If I had any courage, I might’ve taken the razor from my pocket and slit his throat right there, letting the last bit of his life bleed away before it could be tainted. Instead, I patted him down. Three of Dex’s DV tapes were tucked into one pants pocket, the other held one more tape, car keys, and his prayer card. The prayer Logan had been saying for Annaliese. The one he should’ve been saying for himself.

“He could wake up any second. We need to go.” The sound of Dex’s voice snapped me back to the present.

“Okay,” I said, but I didn’t move. Instead I bowed my head and prayed the words on the card, trying to believe that Logan’s gran was right—that there could be hope even for the hopeless. And then I picked up Logan’s limp hand and placed the card into his palm. Gently, I laid his hand back down and pressed each finger, curling them inward until they enclosed the prayer.

Swallowing past the lump in my throat, I shoved the tapes and car keys into my own pockets and then, for one last time, looked at Logan, trying to fix this image of him in my mind. The day folded in on itself like origami, as I bent forward and kissed his cheek in the exact spot I had earlier. Once again it was the only way I had to say that I was sorry. And then I stood and marched out the front door with Dex right behind me.

“What now?” I knew he was asking if I’d changed my mind and my plan.

Having no good answer to give him, I simply said, “Thanks, Dex. If you weren’t here . . .” I shrugged, not having to say the rest.

Dex shook his head in this sad way. I think he was wondering if he should’ve saved me at all.

“Stun gun” was all he said, looking down at the object in his hand as if he was surprised to see it still there. “I bought it after that night with the failed letter delivery.

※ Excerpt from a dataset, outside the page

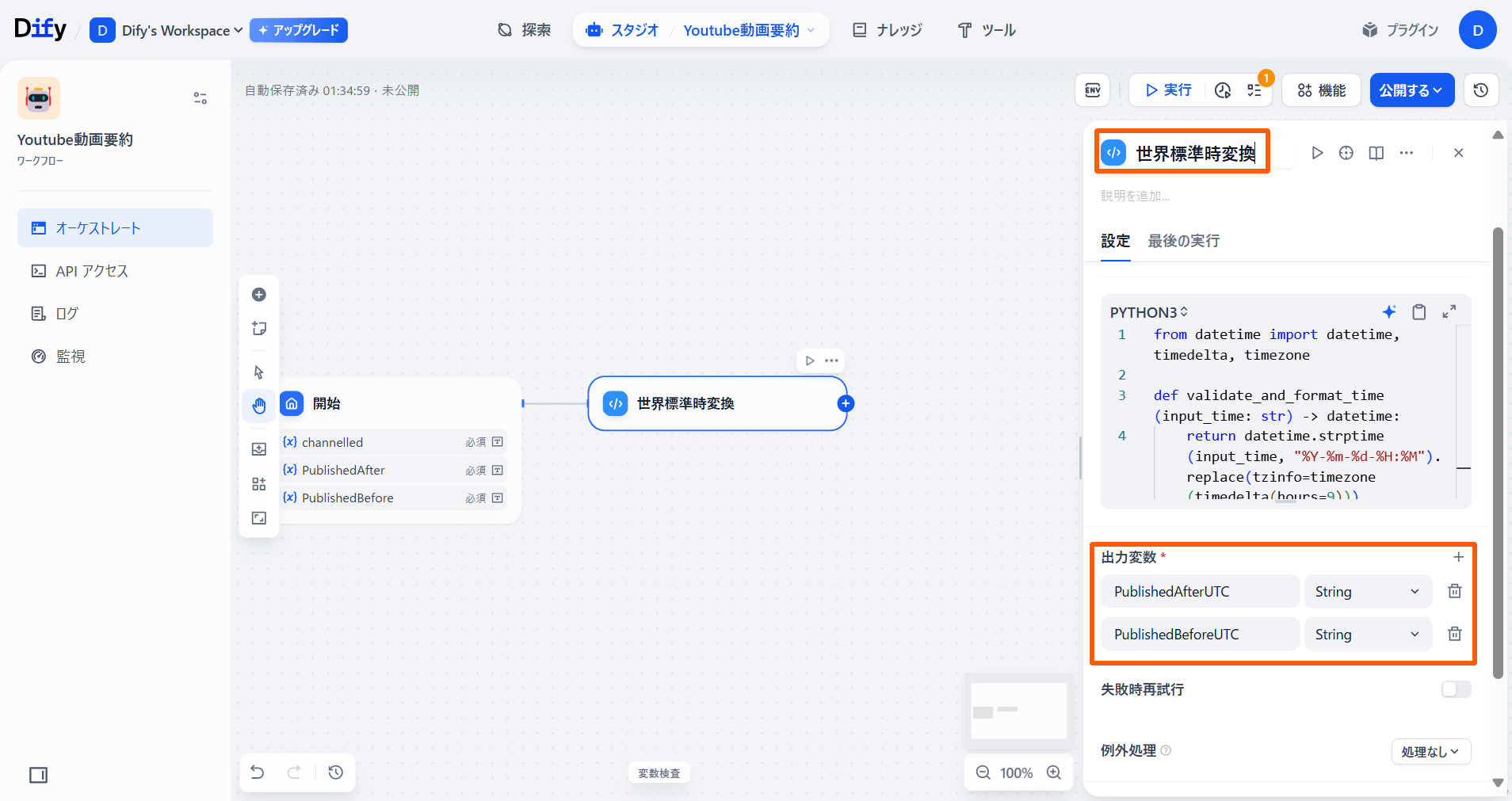
Task: Click the add node plus icon
Action: pyautogui.click(x=259, y=295)
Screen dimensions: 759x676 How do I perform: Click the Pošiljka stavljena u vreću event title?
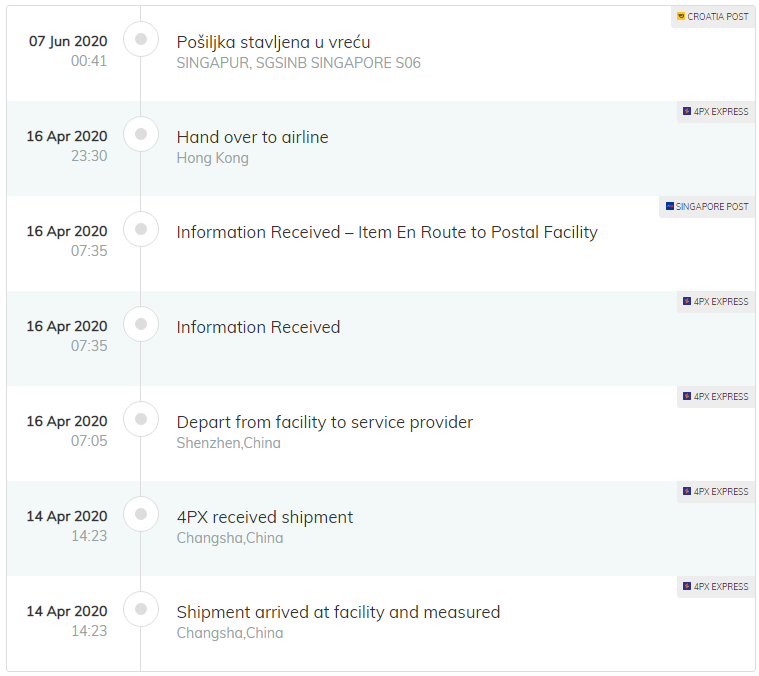pos(273,42)
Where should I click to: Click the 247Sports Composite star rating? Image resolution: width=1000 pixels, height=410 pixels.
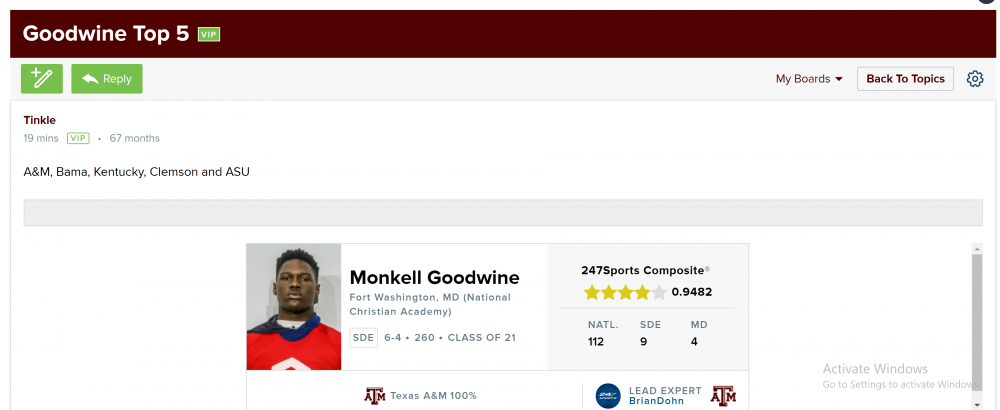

I didn’t have time to grab it when Logan came in, but I thought maybe I should bring it along here. Thought it might come in handy.” He opened the passenger-side door for me.

“Can I see it?” I asked. With a shrug, he handed it over.

It was only as my fingers brushed against Dex’s and the stun gun slipped from his hand to mine that the thought of what I needed to do next entered my mind. If I’d second-guessed or hesitated, I wouldn’t have done it, but staring down at the boy who had once been Logan, something inside me had slid as easily as that stun gun did from one hand into another, changing ownership.

As I pressed the stun gun to Dex’s chest, the smooth plastic handle was still warm from his hand. I purposely avoided his eyes, not wanting to see the betrayal there, knowing he wouldn’t appreciate that I was doing this for his own good, especially when he knew it was for my own good too.

I had to pull Dex’s limp body into the car, and the whole time I couldn’t meet his eyes.

I drove us to the closest McDonald’s and parked in the back near the drive-through speakers.

“Anna,” he croaked as I put the car into park. I zapped him once more, holding the stun gun to his skin until his eyes rolled up into his head. I was protecting him. I couldn’t take the chance that he might follow me. It was cold comfort.

As I stepped onto the pavement, hunger gripped me so hard that I actually groaned aloud. It wasn’t a Big Mac and french fries that I was craving either.

I breathed through it as I walked to the back of the car and opened the trunk. For once luck was on my side. A camera bag sat in the middle of the otherwise empty and perfectly clean trunk. Rifling through it, I found a sweatshirt similar to the one Logan had given me, except this one was smaller and more worn. And it was Dex’s. That made all the difference. I pulled it on, keeping the hood pulled up to cover my head.